POETICS: EAST AND WEST
Origins and evolution of poetics the World Over
Although poetry appeared in many countries of the world from times immemorial, it was only in India that an enquiry started on the questions as to what is poetry, how it could be treated, and why it should be written. In the wake of this enquiry, a large body of scientific knowledge regarding the mechanics of poetry and its purpose developed and began expanding through the centuries. We have a plethora of evidence about this in the Vedic literature, Ramyana and Mahabharata. I don't wish to go into all that here.
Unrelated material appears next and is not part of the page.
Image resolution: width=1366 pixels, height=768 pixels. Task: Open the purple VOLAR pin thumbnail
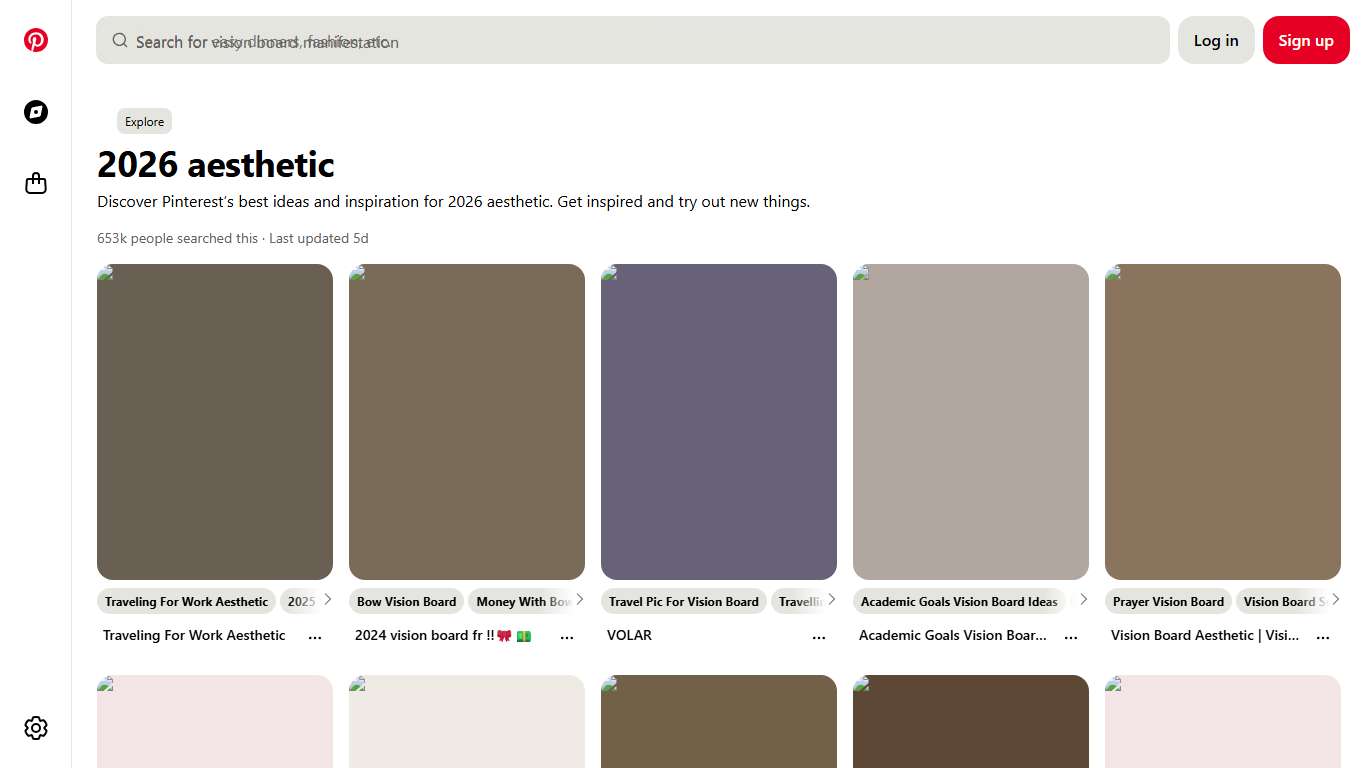pyautogui.click(x=719, y=422)
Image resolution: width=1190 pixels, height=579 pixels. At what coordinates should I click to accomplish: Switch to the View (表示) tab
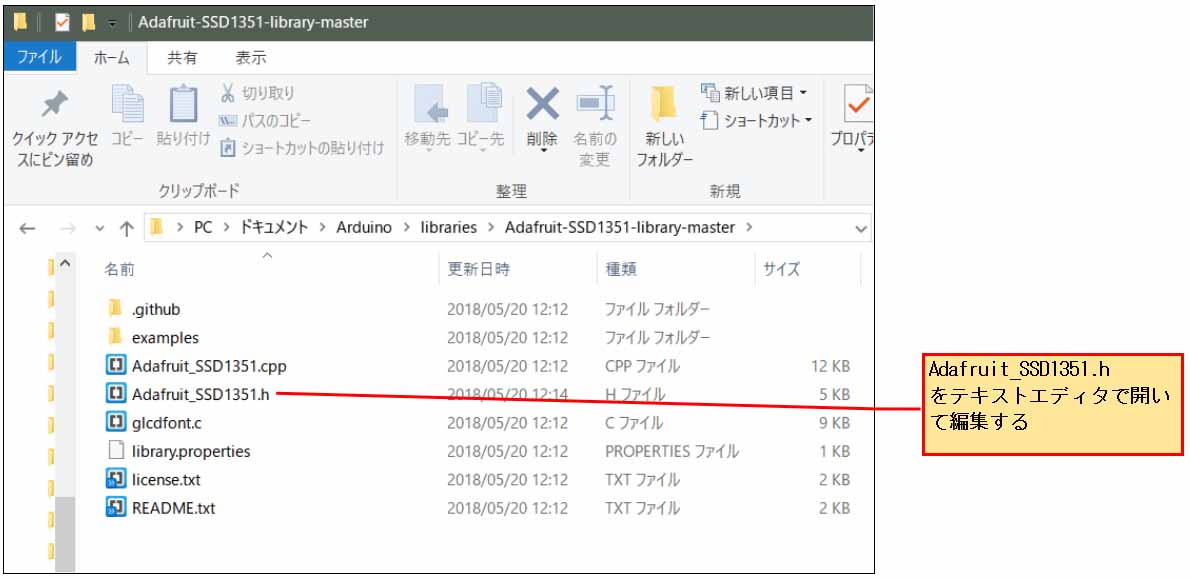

I shall only give one instance from Mahabharata (chapter 207 of Rajya lambha parva)Narada is described as "Paribhushaitaa vaachaam varnatah sarvatorthatah". It means Narada is also a poet. In those days, evidently, according to the scientists of poetry, a poet is one who adorned the word letter-wise and meaning-wise (i.e. word-beauty and sense-beauty) . These words remind us of the great Bhamaha of the later period and his theory of Alankara. Those books of poetics are not available to us today. However from the Natyasastra of Bharata onwards, all the literature on poetics in not only available but also remains intact with a tradition of being read by scholars and taught to the students of literature (in Sanskrit) .
The scientific knowledge that developed in this country on the dialectics of poetry, falls into 6 outstanding schools.
1.The Rasa theory of Bharatha,
2.The Alankara theory of Bhamaha,
3.The Riti theory of Vamana,
4.The Dwani theory of(otherwise called Chamatkaar) .Jagannatha who said that last word in poetics says "putras te jataha dhanam te dassyaami iti vaakyaartha dhijanyasya aahlaadasya na lokottaravatvam.ataha na tasmin vaakye kaavyatva prasaktihi." This means sentences like 'son is born to your' ' I am giving you money' though produce immense pleasure, have no poetry in them. Because, they do not produce that uncommon pleasure which is not the same as the pleasure derived from the ordinary worldly experience. The American poet and Harvard professor Archibald Macleish says: ' words-in-the-poem? they seem to have, what I can only call, mere weight than the same words have when we run across them in ordinary coversation, or on the page of a newspaper.'
Long after in Greece:
A.B. Keith in his history of Sanskrit Literature holds the view that Bharata? s times was before Bhasa. Bhasa is held to be a few centuries earlier than Kalidasa who is assigned 2nd century B.C. Under these circumstances it seems reasonable to infer that Bharata must have lived a few centuries before Aristotle who belongs to 4th century B.C. I am not inclined to rely on the other view, which places Bhasa before Bharata, since it is based only on the technical aspects of the plays ascribed to Bhasa, whose authorship is not free from controversy. It is also necessary to note that research scholar's have considered on sufficient evidence that the bulk of Natya Sastra of Bharata is only a compilation of portions from the earlier texts on the subject. This pushes the date of literature on poetics in India far earlier than either Aristotle, or Plato or Socrates.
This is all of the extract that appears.